PROBLEM SET:
A - Reproduce the stretch of the Opportunity Scholarship passage from "This simple example" through "school in the absence of the voucher program.".
B - Translate this sentence from the Opportunity Scholarship passage into Spanish: "Available funding has exceeded demand for vouchers in every year of the program's existence."

** start SOURCE EXTRACT **

Harmful “Opportunity Scholarship” voucher programs undermine public education, foster division, and undermine children’s development while also costing the state millions

Since 2015, the Opportunity Scholarship voucher program has drained limited state resources from our schools. During the 2020 legislative session, the General Assembly modified the program, and these changes are expected to increase costs by approximately $272 million over the next 10 years. For state lawmakers, the added costs of the Opportunity Scholarship voucher program will lessen funding availability for other state government responsibilities. For school district leaders, the changes will exacerbate the budget pressures caused by declining enrollment.

These changes represent the latest expansion of the voucher program’s eligibility and overall size.

Initially, the program required eligible students to reside in families with incomes less than 185 percent of the federal poverty level. Income eligibility was increased to 246 percent of the federal poverty level in the program’s second year.

Funding changes have permitted the program to grow substantially. The program was initially capped at $10.8 million per year, but quickly grew to a $24.8 million program by 2016-17. In the 2016 Appropriations Act, the General Assembly took the unusual step of providing the Opportunity Scholarship voucher program with substantial funding increases through the 2027-28 fiscal year that would bring total program funding to $144.8 million per year.

Available funding has exceeded demand for vouchers in every year of the program’s existence. Despite this, the Opportunity Scholarship voucher program is the only education program in the state with scheduled funding increases through the 2027-28 fiscal year.

For the time being, these scheduled funding increases and the value of the voucher remain unchanged.

Of course, financial concerns are just one negative aspect of voucher programs. These programs fundamentally seek to reimagine schooling as an individualistic pursuit. Like other market-based schooling schemes, vouchers pit schools and students against each other, whereas a strong public school system recognizes and builds upon the shared benefits that a quality education imparts on students as well as the broader society.

How Voucher Programs Affect State Budgets

Under a voucher program, the state provides public funds for a child to attend a private school. According to proponents, voucher programs save the state money when the size of the voucher is less than what the state spends per child on public schools. For example, if a state spends $5,000 per student on public schools and provides a voucher of $4,000, the state saves $1,000 for every child who accepts the voucher and leaves public school to attend a private school. The state spends $4,000 on the voucher, but there’s an offsetting reduction of expenditures on public schools of $5,000.

This simple example falls apart, however, if vouchers are awarded to children who were already attending or planning to attend a private school. When vouchers are provided to such students, there is no offsetting reduction in state expenditures on its schools. In these cases, the $4,000 expenditure is a pure loss for the state.

The eligibility requirements of voucher programs can limit – or extend – the number of vouchers awarded to students who would have attended a private school even in the absence of the voucher program. Common measures include requiring voucher students to have been previously enrolled in a public school. Income limits can also minimize the extent to which vouchers are awarded to students who would have attended a private school in the absence of the voucher program.

For a voucher program to save money, the following must be true:

In North Carolina, the average voucher in 2019-20 was $3,917, while the base state appropriation per student was $5,700.1 The voucher value is 69 percent of the state’s per-student appropriations. This means that for North Carolina’s voucher program to save money for the state, at least 69 percent of voucher recipients need to be students who would have attended a public school if they had not received a voucher.

** end SOURCE EXTRACT **
** start MATERIAL SUPPLIED **

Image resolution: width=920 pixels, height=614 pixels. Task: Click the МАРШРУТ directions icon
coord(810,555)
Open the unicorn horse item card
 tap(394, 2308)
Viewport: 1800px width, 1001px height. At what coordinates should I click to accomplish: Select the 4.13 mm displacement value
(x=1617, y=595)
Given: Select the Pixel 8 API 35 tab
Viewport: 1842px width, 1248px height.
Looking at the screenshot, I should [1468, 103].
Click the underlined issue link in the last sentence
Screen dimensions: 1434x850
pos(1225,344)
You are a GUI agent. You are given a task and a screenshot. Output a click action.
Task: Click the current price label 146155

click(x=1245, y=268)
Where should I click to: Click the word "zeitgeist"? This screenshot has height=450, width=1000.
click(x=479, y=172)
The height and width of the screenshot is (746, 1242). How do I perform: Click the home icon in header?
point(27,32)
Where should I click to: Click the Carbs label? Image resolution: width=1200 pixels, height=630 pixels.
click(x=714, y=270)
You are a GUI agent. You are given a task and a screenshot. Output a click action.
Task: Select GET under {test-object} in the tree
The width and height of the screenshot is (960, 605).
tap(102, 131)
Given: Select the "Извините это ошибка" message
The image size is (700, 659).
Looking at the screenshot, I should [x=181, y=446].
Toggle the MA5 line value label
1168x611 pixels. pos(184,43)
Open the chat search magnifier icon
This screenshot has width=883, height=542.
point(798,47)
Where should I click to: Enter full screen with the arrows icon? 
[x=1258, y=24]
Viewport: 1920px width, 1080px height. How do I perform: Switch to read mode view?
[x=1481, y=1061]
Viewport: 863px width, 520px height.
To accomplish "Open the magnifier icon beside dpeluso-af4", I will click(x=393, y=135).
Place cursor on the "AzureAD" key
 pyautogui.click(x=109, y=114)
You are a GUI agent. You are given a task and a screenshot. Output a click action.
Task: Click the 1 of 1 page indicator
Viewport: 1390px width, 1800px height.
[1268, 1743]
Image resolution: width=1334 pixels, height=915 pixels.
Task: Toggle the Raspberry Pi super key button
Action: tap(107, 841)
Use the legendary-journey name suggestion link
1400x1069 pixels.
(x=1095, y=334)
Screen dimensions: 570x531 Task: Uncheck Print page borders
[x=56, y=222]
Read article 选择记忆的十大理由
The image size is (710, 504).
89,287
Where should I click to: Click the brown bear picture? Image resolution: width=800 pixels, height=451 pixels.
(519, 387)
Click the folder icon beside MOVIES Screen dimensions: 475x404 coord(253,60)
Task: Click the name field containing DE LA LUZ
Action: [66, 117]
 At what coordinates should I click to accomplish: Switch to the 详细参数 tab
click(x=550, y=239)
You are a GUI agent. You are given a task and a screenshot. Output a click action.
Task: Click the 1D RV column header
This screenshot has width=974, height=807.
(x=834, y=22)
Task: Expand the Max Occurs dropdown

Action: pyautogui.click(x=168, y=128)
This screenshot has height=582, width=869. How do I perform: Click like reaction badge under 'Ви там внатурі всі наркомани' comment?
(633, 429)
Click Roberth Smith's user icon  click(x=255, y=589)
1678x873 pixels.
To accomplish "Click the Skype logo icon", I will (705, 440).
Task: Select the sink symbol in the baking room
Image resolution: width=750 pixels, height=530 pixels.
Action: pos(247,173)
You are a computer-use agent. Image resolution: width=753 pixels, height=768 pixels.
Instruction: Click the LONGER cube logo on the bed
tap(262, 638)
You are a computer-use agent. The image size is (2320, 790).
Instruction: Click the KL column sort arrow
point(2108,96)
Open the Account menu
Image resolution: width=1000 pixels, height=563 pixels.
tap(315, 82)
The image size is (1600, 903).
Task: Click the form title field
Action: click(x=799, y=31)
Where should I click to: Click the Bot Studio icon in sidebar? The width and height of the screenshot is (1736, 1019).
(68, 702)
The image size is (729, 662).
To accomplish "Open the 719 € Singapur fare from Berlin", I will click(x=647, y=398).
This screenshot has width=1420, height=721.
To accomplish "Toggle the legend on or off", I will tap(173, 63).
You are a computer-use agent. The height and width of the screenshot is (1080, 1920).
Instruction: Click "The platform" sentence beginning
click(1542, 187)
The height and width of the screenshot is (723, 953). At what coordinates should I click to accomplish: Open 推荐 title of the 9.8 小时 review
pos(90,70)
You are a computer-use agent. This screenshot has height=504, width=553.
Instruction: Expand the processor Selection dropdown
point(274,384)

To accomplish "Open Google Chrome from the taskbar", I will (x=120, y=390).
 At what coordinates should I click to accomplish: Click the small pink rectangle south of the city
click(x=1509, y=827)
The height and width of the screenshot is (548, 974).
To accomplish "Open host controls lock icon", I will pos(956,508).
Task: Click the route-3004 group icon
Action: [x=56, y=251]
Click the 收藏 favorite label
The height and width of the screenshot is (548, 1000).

** end MATERIAL SUPPLIED **

SOLUTIONS:
A -
This simple example falls apart, however, if vouchers are awarded to children who were already attending or planning to attend a private school. When vouchers are provided to such students, there is no offsetting reduction in state expenditures on its schools. In these cases, the $4,000 expenditure is a pure loss for the state.

The eligibility requirements of voucher programs can limit – or extend – the number of vouchers awarded to students who would have attended a private school even in the absence of the voucher program. Common measures include requiring voucher students to have been previously enrolled in a public school. Income limits can also minimize the extent to which vouchers are awarded to students who would have attended a private school in the absence of the voucher program.

B - Los fondos disponibles han superado la demanda de vales en todos los años de existencia del programa.